▶ _Passage provided_:
+===+
Tour participants can fly into Albuquerque International Sunport on Friday, August 26th and stay at a nearby hotel (at own expense). The airport will have a shuttle to take you to the hotel. We recommend you book your hotel at one of the four nearby hotels (Sheraton Albuquerque Airport Hotel, Best Western Airport, Hampton Inn and Suites ABQ Airport, Comfort Suites ABQ Airport) and the Tour leaders will pick you up from there. If you choose to stay elsewhere, you should make your own way to one of these hotels to join the Tour. 

The Tour will end in Las Cruces on Tuesday, August 30th, in time for participants to attend the Opening Reception of the Conference.

Gray and Emory oak
Quercus grisea and Q. emoryi at Peloncillo Mountains © Michael Meléndrez

Accessibility Note

This Tour will encounter rugged, off-trail terrain. Some Tour stops will involve short hikes to access sites of interest.

Tour Leaders

Anna Forester

Anna Forester

Anna Forester is the Production Manager and Education leader at Trees That Please Nursery in Los Lunas, New Mexico. She currently coordinates the production of trees and houseplants at the nursery. She has worked in the nursery and landscaping business for over thirty years in New Mexico. Working with Trees That Please and Michael Meléndrez since 2003, she has involved herself in all aspects of the nursery business. During this time, she has also become knowledgeable about what constitutes healthy soil, the oaks of New Mexico, collecting seed and growing trees. Anna has learned a lot the old-fashioned way, getting her hands dirty, her feet wet, and working long hot days in the sun. She believes in passing on what she has learned and maintains that sharing plant and culture knowledge is an important part of being a resource to the community. She hosts and teaches workshops at the nursery as well as some fun educational events for kids. Anna grew up amongst vegetable gardens, plants and animals in northern New Mexico along the Rio Grande River and in Santa Fe. She had about fifty houseplants of her own by the time she was twelve! She has two children, a son who is a biologist and a daughter who is studying to be an architect at the University of New Mexico, and she has been a member of the International Oak Society since 2006. Enjoying nature and inspiring others to do the same is what she lives for!
+===+
▶ _Stored data_:
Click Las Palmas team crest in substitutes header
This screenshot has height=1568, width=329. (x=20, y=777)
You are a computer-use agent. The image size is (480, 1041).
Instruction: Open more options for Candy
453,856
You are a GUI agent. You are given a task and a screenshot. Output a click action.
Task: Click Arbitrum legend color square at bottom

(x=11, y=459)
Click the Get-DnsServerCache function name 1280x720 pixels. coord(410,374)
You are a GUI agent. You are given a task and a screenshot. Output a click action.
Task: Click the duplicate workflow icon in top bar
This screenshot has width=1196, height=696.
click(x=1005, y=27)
+===+
▶ _Task brief_: Continue the New Mexico oak tour text above from where it stops.

▶ _Written answer_:
Michael Meléndrez

Michael Melendrez

A native New Mexican with a passion for the flora of the U.S. Southwest, Michael studied graduate-level botany and taxonomy at the University of New Mexico under Dr. William Martin, author of A Flora of New Mexico. He began planting a collection of oaks in 1985 and was a founding member of the International Oak Society when the group was still composed of pen pals in the 80s. He attended the first IOS Conference in 1994 where he presented a talk on the oaks of the Southwest. He has since presented several more times for the IOS including the Conferences in France and Dallas. He began studying the biology and geology of soils in the early 80s as a means of learning how to grow his nursery stock using a biomimetic process, and that study evolved into the company Soil Secrets, which now provides molecular biology products to farms across North America. Michael's tree and nursery business is called Trees That Please, which he started in 1983 with his father under the business name Meléndrez Farms. Michael has led several expeditions into the oak woodlands of New Mexico, West Texas, and Arizona for members of the IOS, including the legendary 2001 trip through the Chihuahuan Desert (see Oak News & Notes Vol. 5, No. 2, p. 5), and more recently the New Mexico Tours of 2016 and 2017.